We caught up with CBBC and radio presenter, Katie Thistleton, about her upcoming book Dear Katie: Real Problems, Real Advice
Focusing on real questions from real kids, Katie’s debut book seeks to provide warm, honest advice on a wide variety of issues that kids and teens across the UK face.
From friendship and family issues to body image, self-esteem and self-harm, together with TV and radio doctor Radha Modgil and child psychotherapist Sally Angel, Katie offers advice based on her own mental health experiences with anxiety and depression.
What inspired you to write a book based on real life problems sent in by children and teens, offering advice?
I have struggled with my mental health throughout my life and realised, after being diagnosed with anxiety and depression as an adult, that the signs were there in my teenage years, and even in my childhood years. This made me really passionate about helping young people to look after their emotional health as well as their physical.
I was helped by reading about others in the same position as me so I wanted to get honest letters straight from young people, for other young people to read and relate to.

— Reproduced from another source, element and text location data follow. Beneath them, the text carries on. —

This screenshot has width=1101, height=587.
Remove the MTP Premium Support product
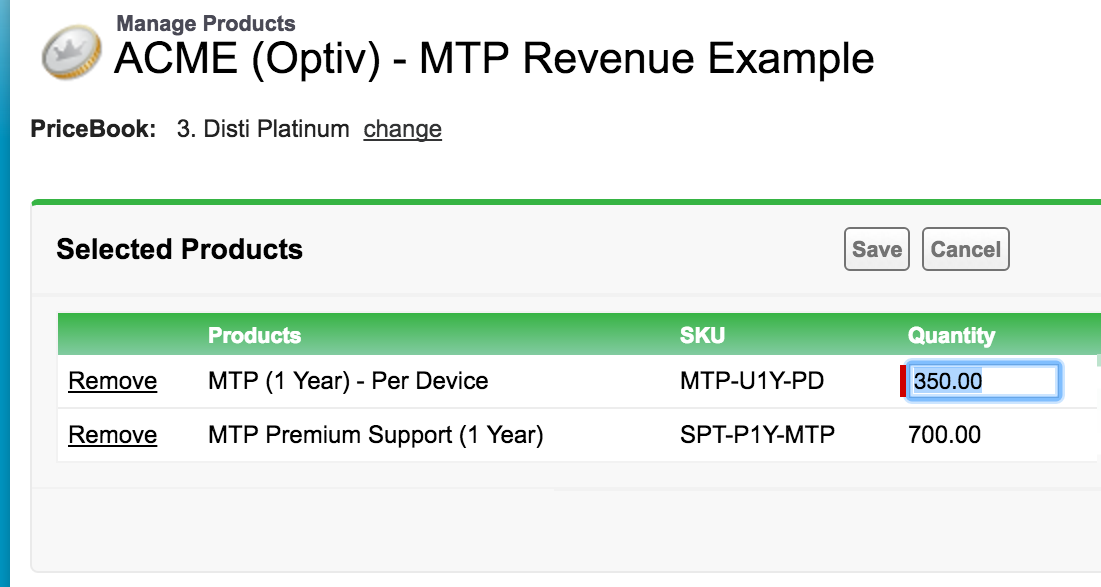112,435
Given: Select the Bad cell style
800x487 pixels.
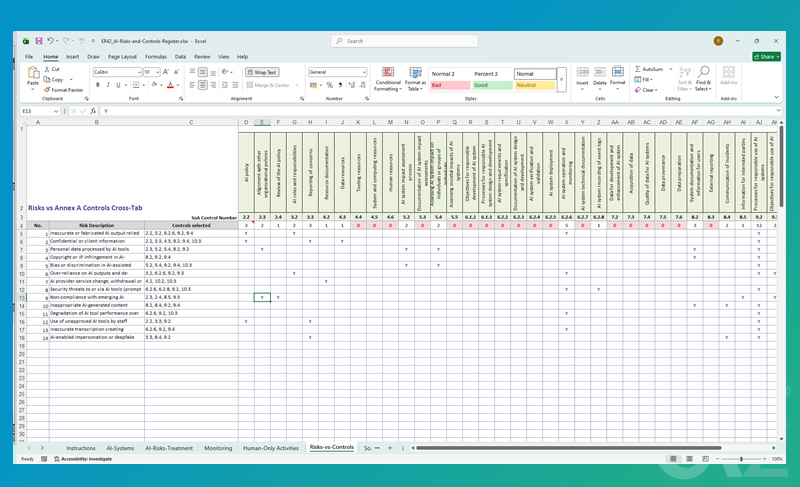Looking at the screenshot, I should [449, 85].
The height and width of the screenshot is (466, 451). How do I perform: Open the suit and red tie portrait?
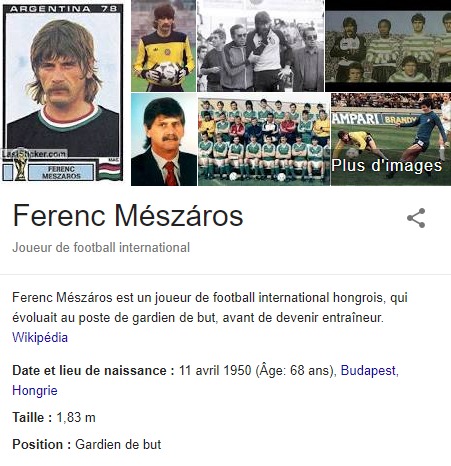click(x=164, y=139)
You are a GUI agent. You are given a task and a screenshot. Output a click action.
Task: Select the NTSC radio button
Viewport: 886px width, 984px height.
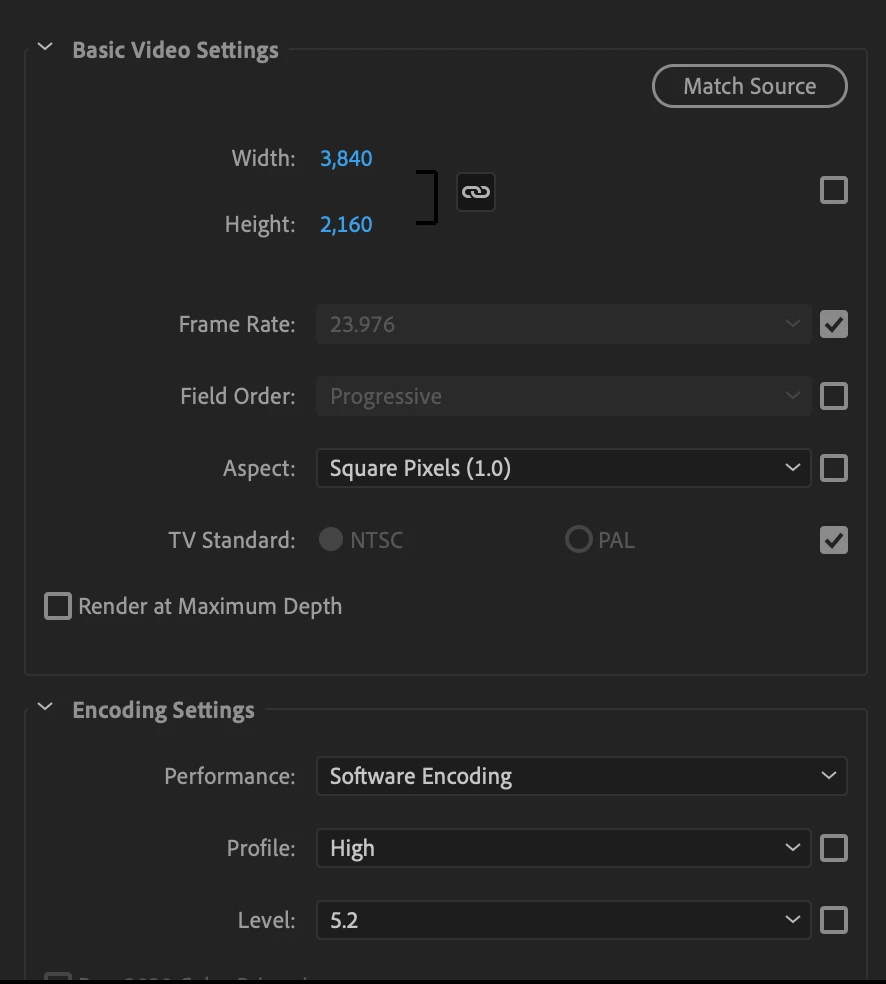[330, 540]
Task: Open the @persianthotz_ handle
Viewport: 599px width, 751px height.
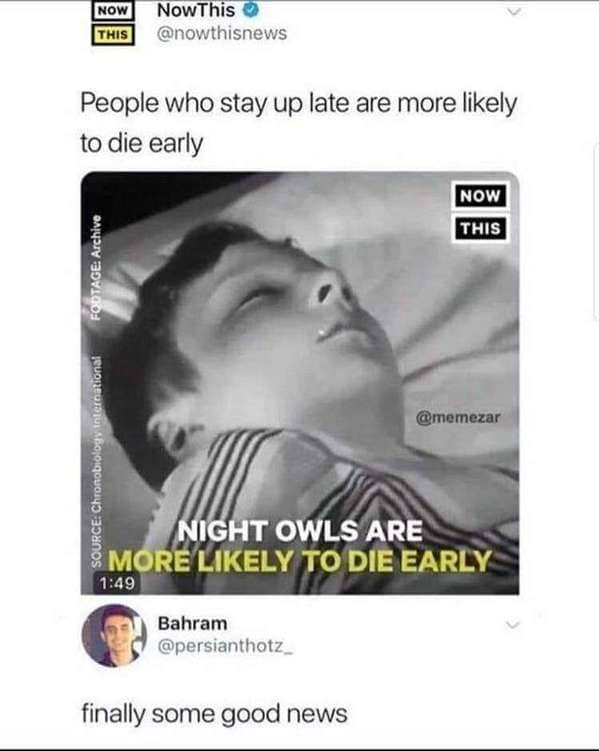Action: coord(225,646)
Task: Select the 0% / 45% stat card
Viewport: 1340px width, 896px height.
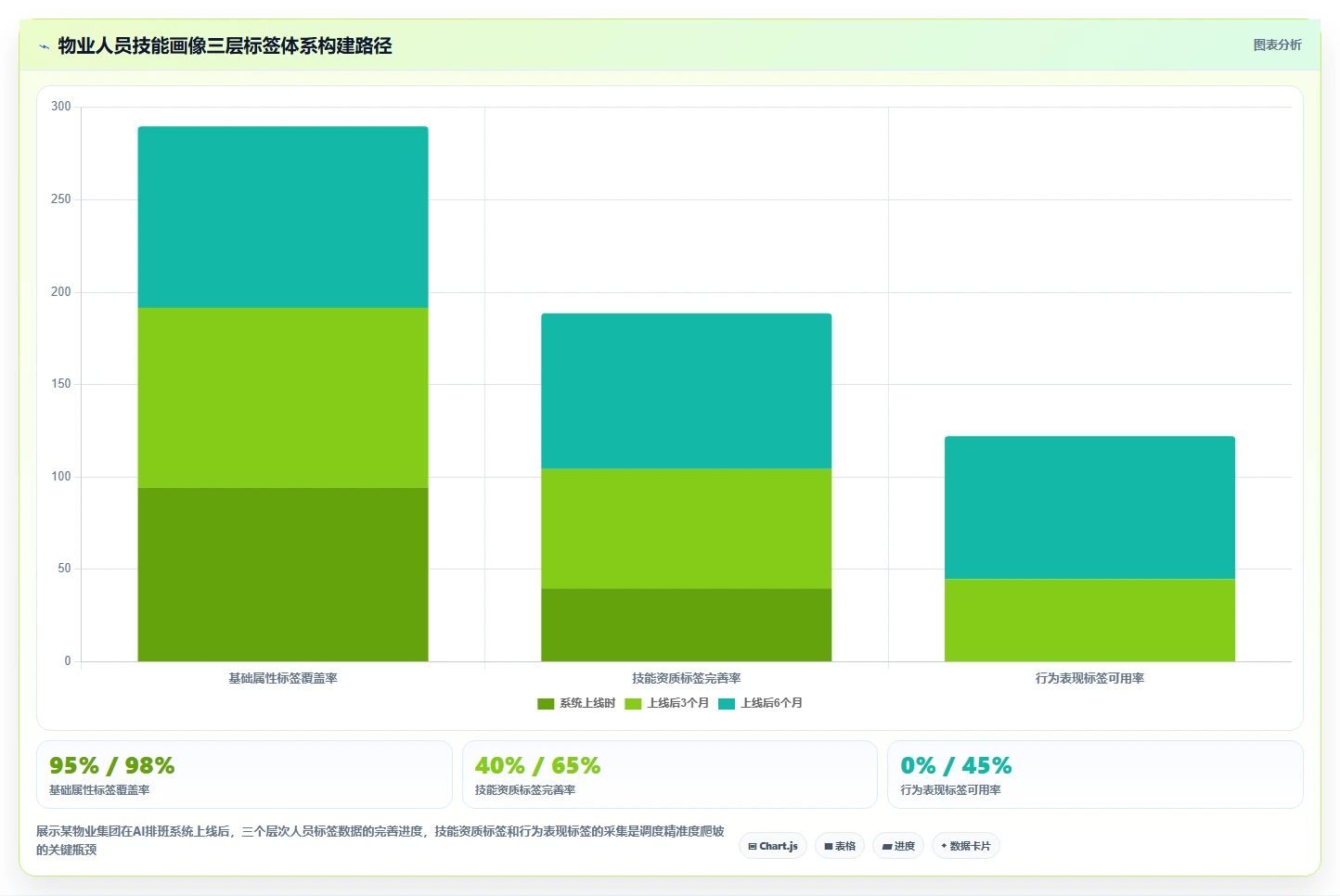Action: 1095,774
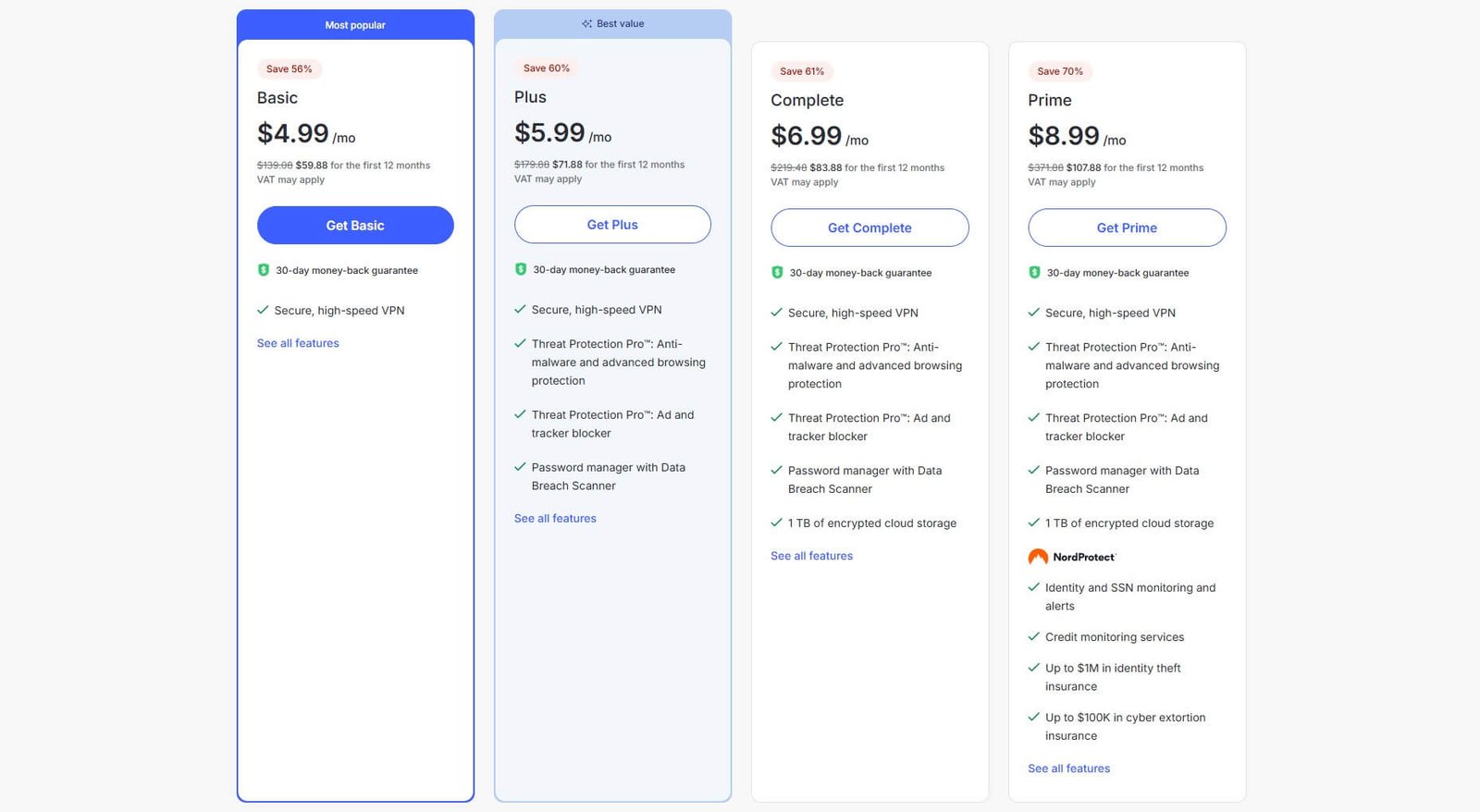1480x812 pixels.
Task: Open See all features under Plus plan
Action: click(x=555, y=519)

What were your expectations when you began asking for questions to be sent in? Were there any problems you expected to hear more about, or any unexpected questions that came up?
I expected to hear more about puberty than I did, which made me think schools maybe have it covered pretty well these days! I had lots and lots of letters about friendship problems and bullying, exam and schoolwork stress and social media.
I also received letters from kids who really wanted to do something to help people and change the world, and children worried about terrorism and events they'd heard about in the news, which I hadn't expected.
Some of your advice includes life lessons drawn from your own personal experiences. Did you find it difficult opening up to your readers in such a personal way?
I used to find being honest about my mental health and deepest darkest thoughts and feelings really difficult and scary, but I think having a job on TV, which can feel really vulnerable, has knocked that out of me a bit!
I've also been inspired and spent time with other people who have been really honest about this stuff and how that has made me feel has encouraged me to do the same as others. I've put some really embarrassing admissions in the book! I'll talk about anything now and often do on Radio 1. I think we are getting much better at talking about how we feel.
What is the most useful piece of advice you have ever received about mental health?
That it's ok not to be ok. Happy is just one of the emotions we are programmed as humans to feel - life is both miserable and magical - accept your situation and find the best way of dealing with it.
What first inspired you to become an ambassador and mental health advocate for Young Minds and Place 2 Be?
I first became an ambassador for the charities after I'd overcome my own struggle with depression. I'd also been working with young people for a few years at that point, so I wanted to help them the way people had helped me, and the way I wish I'd been helped sooner.
Parents should be educated about the importance of talking about emotions too...we should endorse mental health as much as physical health
What do you think we could do as a whole to better promote mental health and wellbeing to young people?
I think the support that the charity Place2be provides should be in every school - they have counsellors on hand to chat to young people about how they are feeling. I think parents should be educated about the importance of talking about emotions too, and that we should endorse mental health as much as physical health. I think we should all see a therapist like we see a GP for physical ailments!
If you could give just one piece of advice to kids and parents about their mental health, what would it be?
You are good enough. There's no one else like you in the whole world, there never has been and never will be. Write down a list of all the things that are unique about you and refer to it whenever you doubt yourself.
You are good enough. There's no-one else like you in the whole world. There never has been and never will be.
I think parents should be honest about how they are feeling and create an environment where it's normal to talk about the way a situation has affected you.
Of course nobody wants a negative household where we all complain, but being honest about emotions such as anger, jealous, fear, anxiety, guilt and shame should teach young people that it's totally human to feel those things, you can't help it but you can choose how you deal with it.